Dissecting protein kinase A regulation of neurons using synthetic approaches

Cells throughout the body present surface receptors that enable them to respond to external stimuli such as hormones and neurotransmitters. A common signal transduction mechanism is for these external primary messengers to trigger accumulation of the 'second messenger' cyclic AMP (cAMP) within cells. The major receptor for cAMP - protein kinase A (PKA) - responds to cAMP elevations to bring about physiological changes by phosphorylating proteins. The myriad processes controlled by PKA phosphorylation include sympathetic stimulation of heart rate, control of water reuptake in the kidney, and control of the excitability and shape of brain cells called neurons. Research in recent years has revealed that cAMP signalling in cells is organised in 'nanodomains' sometimes with a diameter of less than 100 nanometres. The precise location of a copy of PKA in a cell therefore dictates whether it will be activated by a given stimulus. Anchoring proteins position PKA at different sub-cellular locations, and these anchoring proteins are thought to direct the kinase to phosphorylate different sub-sets of substrates linked to different functions. Furthermore, targeting of individual PKA anchoring sites is considered a promising strategy for selective disruption of pathological processes supported by PKA phosphorylation such as neuronal excitability underlying epilepsy. However, fundamental aspects of our current understanding of PKA anchoring have not been resolved, and the precise role that different PKA anchoring proteins play in neuronal excitability is yet to be disentangled. These areas would benefit from new technologies for manipulating PKA activity in time and space.

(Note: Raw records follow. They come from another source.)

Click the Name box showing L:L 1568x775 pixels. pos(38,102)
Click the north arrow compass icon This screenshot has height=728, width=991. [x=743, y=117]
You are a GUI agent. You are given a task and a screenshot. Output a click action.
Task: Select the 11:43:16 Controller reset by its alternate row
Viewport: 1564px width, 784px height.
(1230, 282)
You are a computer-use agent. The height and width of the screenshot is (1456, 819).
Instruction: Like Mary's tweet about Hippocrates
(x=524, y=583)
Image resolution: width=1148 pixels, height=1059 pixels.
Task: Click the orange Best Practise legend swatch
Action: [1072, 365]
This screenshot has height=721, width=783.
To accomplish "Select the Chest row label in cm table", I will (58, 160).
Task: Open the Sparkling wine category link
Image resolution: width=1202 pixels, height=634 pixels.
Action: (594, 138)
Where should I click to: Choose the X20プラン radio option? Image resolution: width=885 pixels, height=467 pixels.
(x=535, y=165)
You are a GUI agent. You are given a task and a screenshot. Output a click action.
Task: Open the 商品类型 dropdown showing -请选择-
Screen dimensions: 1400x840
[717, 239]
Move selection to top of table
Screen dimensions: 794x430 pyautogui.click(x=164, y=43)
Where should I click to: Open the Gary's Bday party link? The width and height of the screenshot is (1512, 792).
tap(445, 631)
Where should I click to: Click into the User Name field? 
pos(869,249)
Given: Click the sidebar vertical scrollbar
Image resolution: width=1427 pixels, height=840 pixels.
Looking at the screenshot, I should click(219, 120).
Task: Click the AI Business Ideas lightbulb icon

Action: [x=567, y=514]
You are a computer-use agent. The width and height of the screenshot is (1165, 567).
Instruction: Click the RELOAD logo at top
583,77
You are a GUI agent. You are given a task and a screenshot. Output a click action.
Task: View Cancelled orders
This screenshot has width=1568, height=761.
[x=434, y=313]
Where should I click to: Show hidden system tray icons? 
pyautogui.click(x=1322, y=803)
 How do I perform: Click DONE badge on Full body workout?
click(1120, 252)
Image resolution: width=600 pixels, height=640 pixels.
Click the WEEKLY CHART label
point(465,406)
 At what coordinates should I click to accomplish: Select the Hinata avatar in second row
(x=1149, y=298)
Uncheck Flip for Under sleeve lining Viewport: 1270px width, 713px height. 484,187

In this study, we will develop two innovative technologies inspired by the field of synthetic biology that may be applied to direct PKA to specific anchoring proteins, and to dictate when the kinase is activated under the control of blue light. We will then utilise these technologies in combination with existing methods to investigate fundamentals of PKA signalling in nanodomains, and the specific roles of different PKA anchoring proteins in controlling the shape and excitability of neurons. To enable specific anchoring of PKA to individual anchoring proteins, we will take advantage of protein domains that enable molecular 'gluing' of proteins in living cells. This work will involve the development of two cell lines using gene editing technologies. To develop a photo-activatable form of PKA, we will perform high-throughput screening with a library of PKA regulatory and catalytic subunits in which the elements that normally respond to cAMP are replaced with ones that respond to blue light. The most promising combinations will be optimised and validated using protein binding and activity assays. Our investigations of cAMP nanodomain fundamentals will include determining how individual PKA-anchoring protein complexes respond to different primary stimuli using targeted fluorescent reporters of PKA activity and quantitative proteomics. The final component of our study will focus on clarifying how changes in cAMP and PKA are linked to epilepsy using a slice model preparation. We will also measure changes in excitability and morphology in cultured neurons to determine how different PKA anchoring sites control these aspects of neuronal function.

We have assembled a team of investigators with complementary expertise in techniques ranging from protein engineering to electrophysiology, and in fields including cAMP signalling and epilepsy. The proposed research will benefit from collaboration with experts in photoactivation and quantitative proteomics. In addition to advancing fundamental knowledge of nanodomain cAMP signalling in neurons, the new technologies developed during this research will benefit researchers focusing on the many other roles played by PKA throughout the body.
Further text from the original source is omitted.